▶ Document passage:
= Beginning of Section =

Palace of Justice paints a grim picture of pre-revolutionary France in 1793, Marie Antoinette on her way to the guillotine and a citizen’s panel of judges at the Revolutionary Tribunal more often than not consigns those before them to death. The images are graphic and bloody, a surplus of beheadings to amuse the crowds as a brief distraction from the suffering that continues to plague the city. Everyone is infected with “Revolutionary Fever,” the impulse to execute with intemperate haste.
However, when a series of bodies appears in random Paris jurisdictions sans their heads, the authorities cannot ascertain whether it is the work of a political fanatic or a serial killer. Aristide Ravel, a freelance investigator for the Paris police, is tasked with heading the investigation, starting with the identities of the victims and what connections there may be between them. Aristide carries letters of accommodation from influential officials to allow him the freedom to investigate wherever necessary. Unfortunately, there appears to be little in common between a newly-impoverished streetwalker and a gentleman of means other than their lack of heads.

= End of Section =

▶ Dataset entries:
= Beginning of Section =

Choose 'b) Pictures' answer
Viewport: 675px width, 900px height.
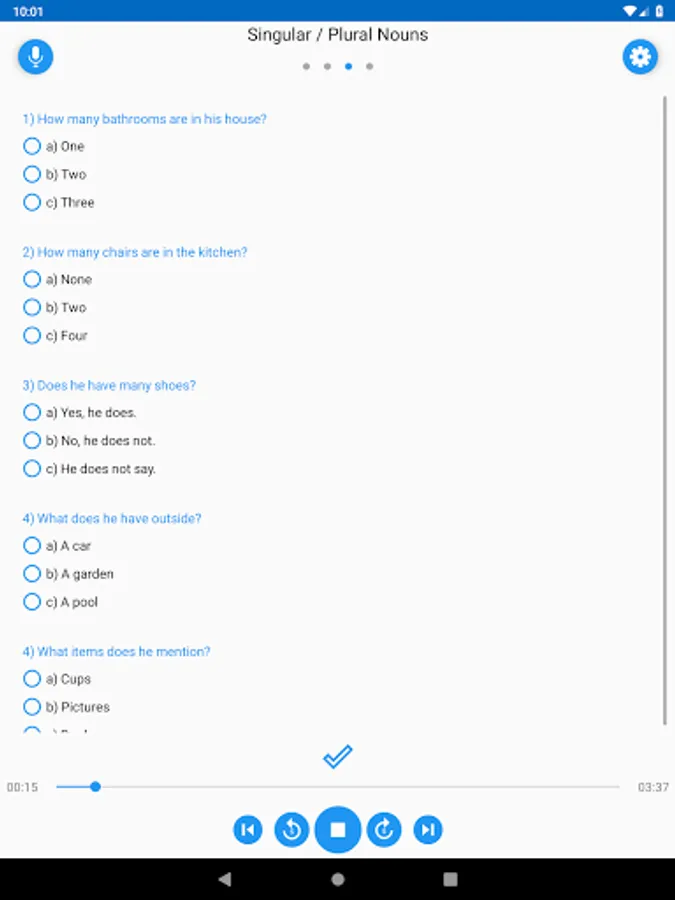pos(32,707)
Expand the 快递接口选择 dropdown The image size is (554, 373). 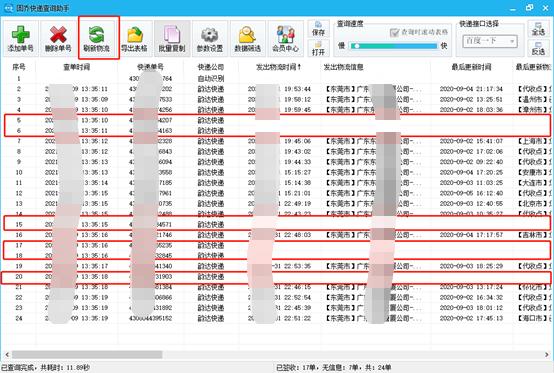coord(490,41)
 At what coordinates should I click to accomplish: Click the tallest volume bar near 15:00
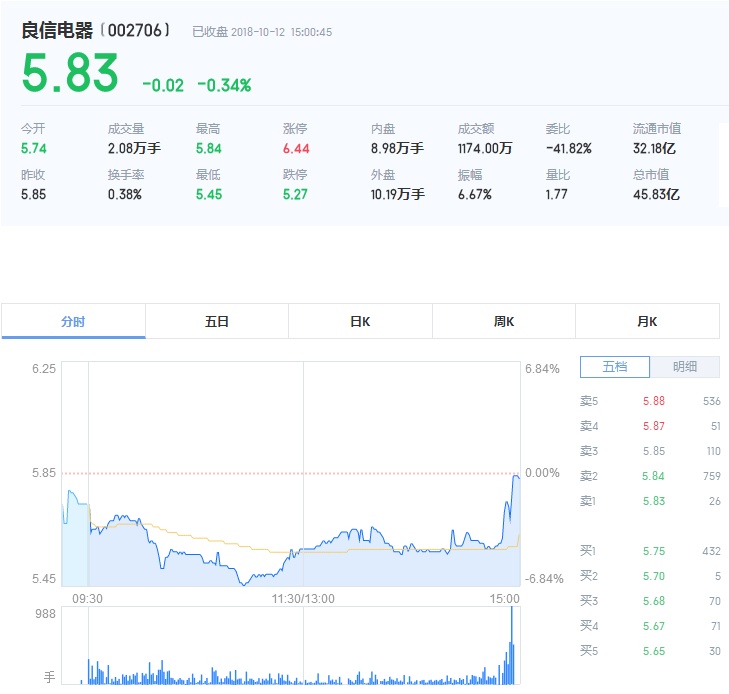coord(513,645)
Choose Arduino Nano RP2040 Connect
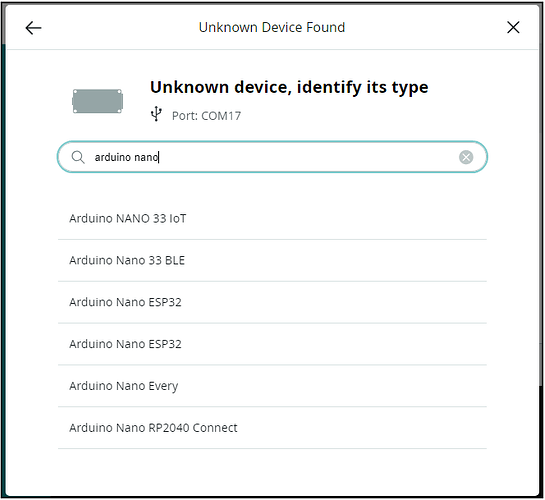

= End of Section =

▶ What to work on: Please update the part of the Palace of Justice passage that opens with "Palace of Justice" and closes with "with intemperate haste.", putting "scaffold" in place of "guillotine". The entries are separate material, unrelated to the Palace of Justice passage.

▶ Task output:
Palace of Justice paints a grim picture of pre-revolutionary France in 1793, Marie Antoinette on her way to the scaffold and a citizen’s panel of judges at the Revolutionary Tribunal more often than not consigns those before them to death. The images are graphic and bloody, a surplus of beheadings to amuse the crowds as a brief distraction from the suffering that continues to plague the city. Everyone is infected with “Revolutionary Fever,” the impulse to execute with intemperate haste.